Enterprise-level version control is included with Team Foundation Server 2010. This makes sure that all source code changes are tracked and auditable. Unlike some version-control systems, Team Foundation Server 2010 is built from the ground up to make sure that developers cannot manipulate their check-ins after they have been committed and built. This provides auditors confidence in the traceability. In addition, several advanced features ensure not only that traceability is auditable but also that it provides deep information. For instance, version control in Team Foundation Server 2010 groups related code changes into “changesets,” with each changeset generally representing a measurable change to the system, such as a bug fix. These changesets are then linked to the work items for which the code change was done. In the following illustration, the check-in was done to resolve a specific bug. The bug, its detail, and a direct link to the bug are available from Work Items tab.
Ensure that every check-in, regardless of how small, is associated with a work item. This traceability is fundamental to achieving compliance with FDA regulations.

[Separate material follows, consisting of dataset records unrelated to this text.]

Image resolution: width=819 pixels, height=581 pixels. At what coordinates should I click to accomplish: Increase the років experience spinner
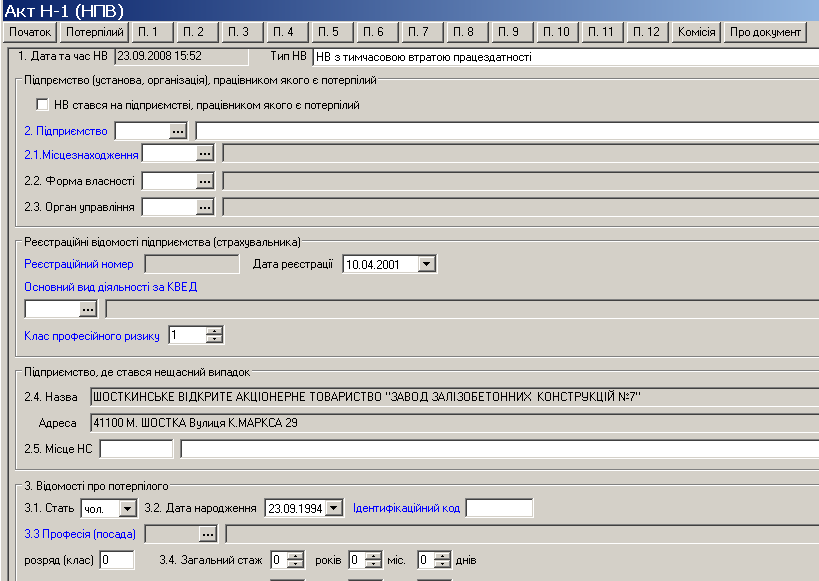point(296,555)
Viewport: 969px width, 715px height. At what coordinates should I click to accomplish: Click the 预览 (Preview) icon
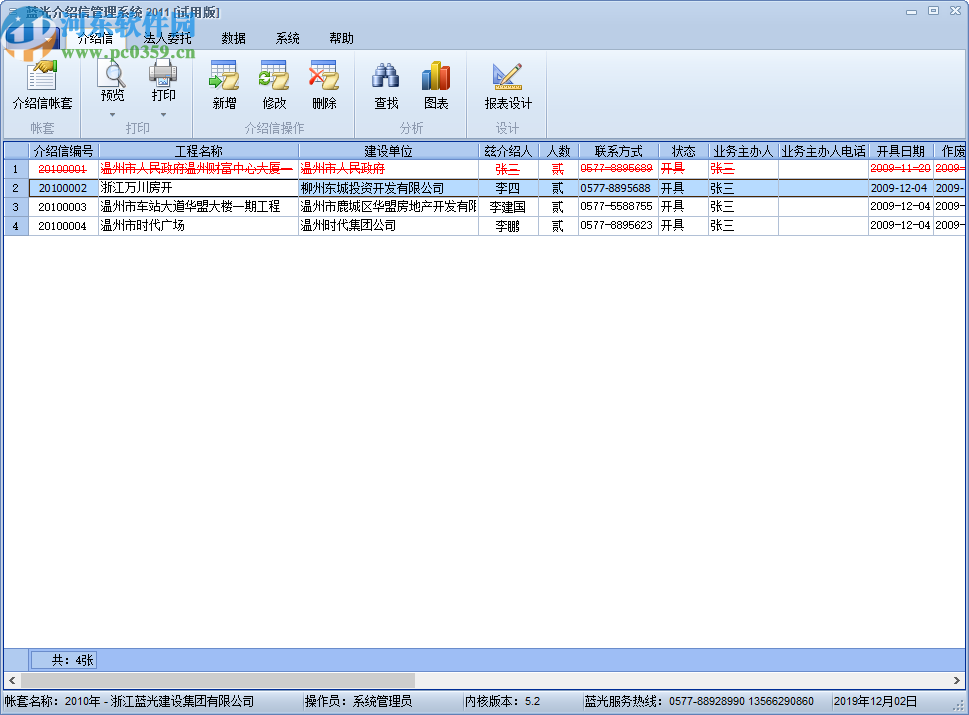111,80
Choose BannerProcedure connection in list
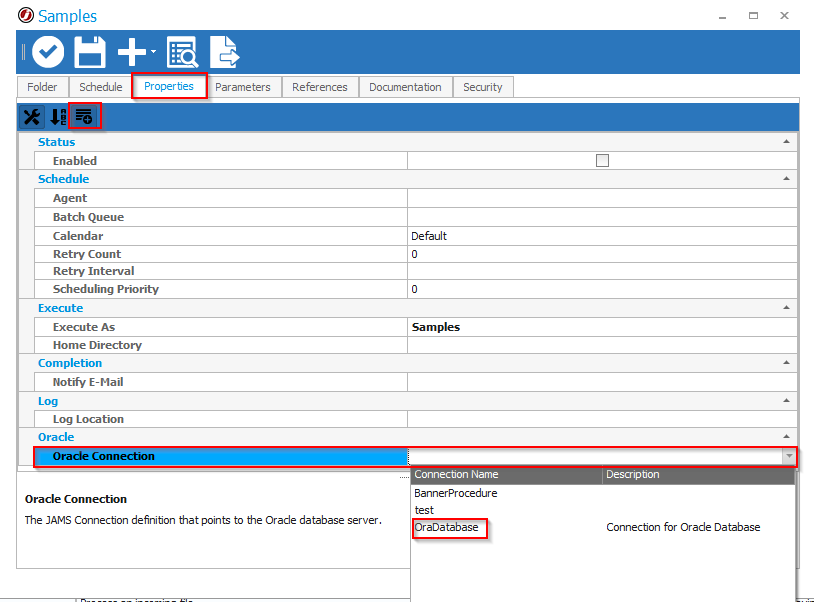814x602 pixels. coord(456,493)
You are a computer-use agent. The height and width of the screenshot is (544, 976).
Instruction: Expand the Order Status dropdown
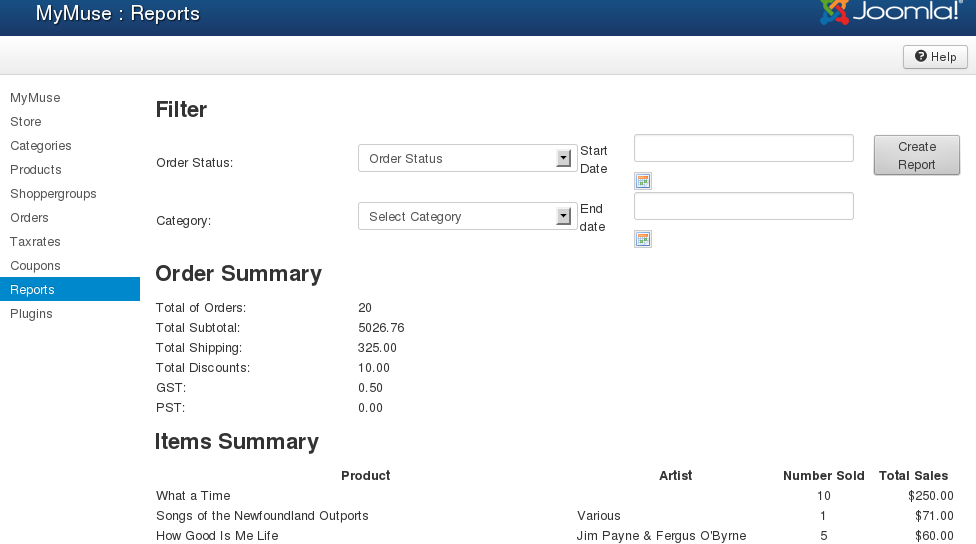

Figure 7: Code changes are tracked and auditable
Several standard code metrics are included with Visual Studio 2010. These metrics are generally used to understand the complexity and maintainability of the underlying code. This means that developers, testers, architects, and even auditors can understand which parts of the code should be refactored or more thoroughly tested. This helps them identify areas of highest risk, because complexity is very often inversely correlated with quality and maintainability.
There are five measures that are calculated automatically by Visual Studio.
Maintainability index – an aggregate measure that highlights the overall maintainability of the code
Cyclomatic Complexity – measure of the structural complexity of the code
Depth of Inheritance – the number of class-level inheritances in an object-oriented design
Class Coupling – the number of dependencies between this class and all other classes in the system
Lines of code – the number of non-comment lines of code in a class or method
Figure 8: Code metrics highlight potential areas of concern
Static Code Analysis
The static code analysis in Visual Studio 2010 has several hundred rules that check code for potential code errors in several areas, which include design, naming, reliability and security. These rules can be combined into rule sets that allow only a specific subset of the rules to be run, highlighting potential problems. These range from the “Minimum Recommended Rules," which focus on the most critical problems in your code, including potential security holes, application crashes, and other important logic and design errors, to the “All Rules” set. which contains every available rule. It’s very easy to configure a custom rule set to focus your code analysis specifically toward your needs.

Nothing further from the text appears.